====== Selected excerpt ======

Overview: Duke has focused its collecting on 19th and 20th century Japan, identifying a few areas of strength - modern art history, Buddhism, women's and labor history, Japan's colonial history, modern literature, manga and anime.

Japanese Databases

Art History

Duke has focused on modern Japanese art history, design, photography and Imperialist connections. Topics include art exhibitions -- Bunten and Nitten --, propaganda such as Front and Nippon and both prewar and postwar photography.

Earthquake and Disasters

Duke has built collections on the Kanto earthquake of 1923 and more recently on the fallout from the earthquake and nuclear disaster of 3.11.  The latter collection includes comics focused on the nuclear disaster.

History of Medicine

In addition to such standard Tokugawa texts as 解體新書, Duke has 63 Edo-era medical manuscript volumes of medical lectures transcribed by students,  the papers of a Methodist missionary, Mary McMillan, which detail her services to the hibakusha, the survivors of the atomic bomb attacks on Hiroshima and Nagasaki, as well as her peace activism and a collection of materials related to the effects of the the atomic bombing; see Hachiya Michihiko and Dr. Warner Wells who was a surgical consultant to the Atomic Bomb Casualty Commission as well as the Leon S. Adler papers which document the destruction of Hiroshima, Nagasaki and Okinawa.

Japan's colonial experience

Duke has collected widely on issues relating to Japan's colonial experience in Taiwan, Korea, Manchuria and China in Chinese, Japanese and Korean.  Materials include two newspaper databases (the Taiwan Nichinichi shinpō and the Keijo nippō), reprints of overseas editions of the Asahi and the Mainichi newspapers, government documents from the Taiwan Governor General. materials on the comfort women, literature written in Japanese in Taiwan or Korea, Buddhism in Korea in the colonial period and more.

======

Exercise:
Write the next part of the overview of Duke's Japanese collections, beginning after its final sentence.

====== Extracted information ======

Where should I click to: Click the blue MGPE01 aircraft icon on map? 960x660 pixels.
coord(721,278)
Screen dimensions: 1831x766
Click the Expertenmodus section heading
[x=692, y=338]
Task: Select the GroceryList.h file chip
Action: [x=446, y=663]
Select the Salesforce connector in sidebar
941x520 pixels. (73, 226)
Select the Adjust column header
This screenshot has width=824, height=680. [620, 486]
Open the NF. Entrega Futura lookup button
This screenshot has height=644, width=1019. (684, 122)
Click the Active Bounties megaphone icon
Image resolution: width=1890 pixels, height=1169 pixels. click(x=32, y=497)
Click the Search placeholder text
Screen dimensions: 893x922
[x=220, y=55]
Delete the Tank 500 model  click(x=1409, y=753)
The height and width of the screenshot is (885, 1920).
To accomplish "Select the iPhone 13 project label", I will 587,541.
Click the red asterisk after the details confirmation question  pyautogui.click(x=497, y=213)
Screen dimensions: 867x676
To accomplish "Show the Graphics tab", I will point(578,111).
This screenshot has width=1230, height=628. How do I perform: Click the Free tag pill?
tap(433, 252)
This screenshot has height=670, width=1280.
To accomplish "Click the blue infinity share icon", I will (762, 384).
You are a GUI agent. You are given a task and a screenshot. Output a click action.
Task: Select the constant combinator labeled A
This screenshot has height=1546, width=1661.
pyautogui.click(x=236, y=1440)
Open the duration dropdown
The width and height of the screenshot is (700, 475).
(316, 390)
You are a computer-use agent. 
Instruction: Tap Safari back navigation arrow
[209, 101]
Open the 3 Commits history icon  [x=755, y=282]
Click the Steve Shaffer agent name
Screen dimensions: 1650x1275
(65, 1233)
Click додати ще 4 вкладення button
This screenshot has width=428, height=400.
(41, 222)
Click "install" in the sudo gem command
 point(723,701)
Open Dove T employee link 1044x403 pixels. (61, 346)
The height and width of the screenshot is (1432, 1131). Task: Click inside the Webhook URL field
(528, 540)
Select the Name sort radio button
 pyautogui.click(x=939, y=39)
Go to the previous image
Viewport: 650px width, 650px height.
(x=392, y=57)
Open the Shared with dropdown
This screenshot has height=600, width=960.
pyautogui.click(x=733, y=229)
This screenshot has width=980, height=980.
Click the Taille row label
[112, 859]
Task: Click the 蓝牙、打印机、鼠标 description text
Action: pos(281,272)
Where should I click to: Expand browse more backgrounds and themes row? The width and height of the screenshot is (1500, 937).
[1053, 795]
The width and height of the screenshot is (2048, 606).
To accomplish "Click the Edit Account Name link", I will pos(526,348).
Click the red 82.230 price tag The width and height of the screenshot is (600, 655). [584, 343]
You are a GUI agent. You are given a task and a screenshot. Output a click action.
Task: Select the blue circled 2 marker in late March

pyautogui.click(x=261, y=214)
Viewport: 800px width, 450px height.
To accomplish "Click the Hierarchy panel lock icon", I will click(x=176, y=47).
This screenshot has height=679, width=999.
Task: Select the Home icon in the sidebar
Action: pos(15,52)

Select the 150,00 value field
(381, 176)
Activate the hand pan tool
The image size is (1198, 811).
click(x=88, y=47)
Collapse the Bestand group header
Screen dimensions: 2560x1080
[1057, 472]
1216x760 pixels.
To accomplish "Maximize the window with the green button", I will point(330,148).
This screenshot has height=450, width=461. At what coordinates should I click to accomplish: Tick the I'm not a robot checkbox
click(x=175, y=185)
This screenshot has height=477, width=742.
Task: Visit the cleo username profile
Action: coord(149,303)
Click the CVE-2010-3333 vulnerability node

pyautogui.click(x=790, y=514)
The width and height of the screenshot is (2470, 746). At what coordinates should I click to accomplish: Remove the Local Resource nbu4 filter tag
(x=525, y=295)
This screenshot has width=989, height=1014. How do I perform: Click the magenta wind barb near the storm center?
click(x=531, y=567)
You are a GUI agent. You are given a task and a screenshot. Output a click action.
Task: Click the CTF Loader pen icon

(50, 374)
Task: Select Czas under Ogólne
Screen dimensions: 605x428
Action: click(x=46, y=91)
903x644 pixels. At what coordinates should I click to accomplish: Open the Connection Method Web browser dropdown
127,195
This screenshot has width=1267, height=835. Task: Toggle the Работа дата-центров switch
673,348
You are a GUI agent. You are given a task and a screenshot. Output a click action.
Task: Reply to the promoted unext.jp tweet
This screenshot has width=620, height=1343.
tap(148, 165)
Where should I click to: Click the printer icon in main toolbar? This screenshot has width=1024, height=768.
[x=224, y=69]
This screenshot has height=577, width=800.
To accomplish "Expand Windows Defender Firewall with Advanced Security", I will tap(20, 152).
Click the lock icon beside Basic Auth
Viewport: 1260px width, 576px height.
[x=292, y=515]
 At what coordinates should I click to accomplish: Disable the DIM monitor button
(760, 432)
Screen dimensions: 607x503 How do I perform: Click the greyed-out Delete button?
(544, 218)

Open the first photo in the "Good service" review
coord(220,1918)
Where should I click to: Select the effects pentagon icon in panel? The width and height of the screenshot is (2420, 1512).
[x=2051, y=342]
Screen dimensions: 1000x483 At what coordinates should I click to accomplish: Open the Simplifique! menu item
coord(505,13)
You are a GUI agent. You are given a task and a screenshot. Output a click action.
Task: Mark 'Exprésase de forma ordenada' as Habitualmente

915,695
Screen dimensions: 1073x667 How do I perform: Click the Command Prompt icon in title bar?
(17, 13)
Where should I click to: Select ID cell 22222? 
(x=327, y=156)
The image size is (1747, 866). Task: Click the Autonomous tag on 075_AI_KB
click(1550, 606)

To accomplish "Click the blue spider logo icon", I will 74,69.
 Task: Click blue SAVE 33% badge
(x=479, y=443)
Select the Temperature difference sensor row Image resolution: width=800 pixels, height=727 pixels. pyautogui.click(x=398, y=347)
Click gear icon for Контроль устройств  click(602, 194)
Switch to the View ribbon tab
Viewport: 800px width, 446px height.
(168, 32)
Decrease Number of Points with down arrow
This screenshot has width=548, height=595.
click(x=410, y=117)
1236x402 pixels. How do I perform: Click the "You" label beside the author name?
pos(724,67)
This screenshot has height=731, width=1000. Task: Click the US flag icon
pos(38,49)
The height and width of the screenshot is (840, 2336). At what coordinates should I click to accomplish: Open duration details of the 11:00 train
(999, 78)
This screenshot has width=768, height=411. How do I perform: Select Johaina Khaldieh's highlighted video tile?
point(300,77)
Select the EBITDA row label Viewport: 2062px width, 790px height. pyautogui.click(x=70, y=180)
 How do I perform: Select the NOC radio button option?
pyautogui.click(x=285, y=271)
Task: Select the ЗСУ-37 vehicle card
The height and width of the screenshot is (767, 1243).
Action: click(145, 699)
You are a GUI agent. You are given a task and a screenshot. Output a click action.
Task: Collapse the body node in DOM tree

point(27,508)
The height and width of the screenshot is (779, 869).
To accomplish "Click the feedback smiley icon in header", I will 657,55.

======

Output of the task:
Popular Culture

Japan has collected broadly in popular culture: anime, film, manga, women's magazines and advertising.  The collections complement materials in other languages and in the case of advertising, the John Hartman Center in Rubenstein.

Religion

Duke's focus has been on 19th and 20th century Japanese Buddhism.  Notable resources include: Chūgai nippō, Shaji torishirabe ruisan, the collected works of Ikeda Daisaku and other materials related to the Soka gakkai, and the D. T. Suzuki Documentary Project Collection.  The Divinity School library, together with Rubenstein, has collected missionary papers.

Economist Papers

Duke has a strong collection of economists' papers in special collections. Several economists had interests in and/ or experience in Japan: Martin Brofenbrenner served in the Occupation; two Nobel prize winners', Paul Samuelson and Franco Modigliani, as well as Leonard SilkRobert W. Clower, and Juanita Morris Kreps had research interests in Japan. It is possible to search within the finding aids for the collection to identify relevant material.